§ **PROBLEM TO WORK ON**: Render the listing as a numbered list with blank lines omitted, beginning at the line that contains "I will point(237,20)." and continuing through the end of the listing.

§ **TASK MATERIAL**:
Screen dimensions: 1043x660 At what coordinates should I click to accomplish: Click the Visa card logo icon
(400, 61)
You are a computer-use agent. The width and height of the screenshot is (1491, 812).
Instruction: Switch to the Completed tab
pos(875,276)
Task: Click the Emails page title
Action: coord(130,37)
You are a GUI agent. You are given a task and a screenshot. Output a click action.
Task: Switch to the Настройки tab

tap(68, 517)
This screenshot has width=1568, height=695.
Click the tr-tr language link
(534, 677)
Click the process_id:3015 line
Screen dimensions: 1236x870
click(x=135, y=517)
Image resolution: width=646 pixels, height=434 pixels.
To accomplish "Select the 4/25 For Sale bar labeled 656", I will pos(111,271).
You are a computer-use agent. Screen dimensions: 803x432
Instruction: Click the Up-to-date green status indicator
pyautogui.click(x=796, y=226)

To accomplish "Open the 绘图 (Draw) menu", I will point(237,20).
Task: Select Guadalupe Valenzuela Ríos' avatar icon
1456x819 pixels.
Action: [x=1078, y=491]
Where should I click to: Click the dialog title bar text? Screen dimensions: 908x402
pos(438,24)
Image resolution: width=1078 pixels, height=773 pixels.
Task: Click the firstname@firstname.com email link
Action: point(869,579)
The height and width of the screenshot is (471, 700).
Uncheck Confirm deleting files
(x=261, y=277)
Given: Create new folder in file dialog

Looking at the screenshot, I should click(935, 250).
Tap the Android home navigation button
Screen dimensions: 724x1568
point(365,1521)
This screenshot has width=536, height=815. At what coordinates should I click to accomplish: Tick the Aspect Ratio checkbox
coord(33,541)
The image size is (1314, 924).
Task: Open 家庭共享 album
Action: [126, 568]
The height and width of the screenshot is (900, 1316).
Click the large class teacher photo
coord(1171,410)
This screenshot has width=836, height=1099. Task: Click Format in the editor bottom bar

§ **EXERCISE OUTPUT**:
1. To accomplish "Open the 绘图 (Draw) menu", I will point(237,20).
2. Task: Select Guadalupe Valenzuela Ríos' avatar icon
3. 1456x819 pixels.
4. Action: [x=1078, y=491]
5. Where should I click to: Click the dialog title bar text? Screen dimensions: 908x402
6. pos(438,24)
7. Image resolution: width=1078 pixels, height=773 pixels.
8. Task: Click the firstname@firstname.com email link
9. Action: point(869,579)
10. The height and width of the screenshot is (471, 700).
11. Uncheck Confirm deleting files
12. (x=261, y=277)
13. Given: Create new folder in file dialog
14. Looking at the screenshot, I should click(935, 250).
15. Tap the Android home navigation button
16. Screen dimensions: 724x1568
17. point(365,1521)
18. This screenshot has width=536, height=815. At what coordinates should I click to accomplish: Tick the Aspect Ratio checkbox
19. coord(33,541)
20. The image size is (1314, 924).
21. Task: Open 家庭共享 album
22. Action: [126, 568]
23. The height and width of the screenshot is (900, 1316).
24. Click the large class teacher photo
25. coord(1171,410)
26. This screenshot has width=836, height=1099. Task: Click Format in the editor bottom bar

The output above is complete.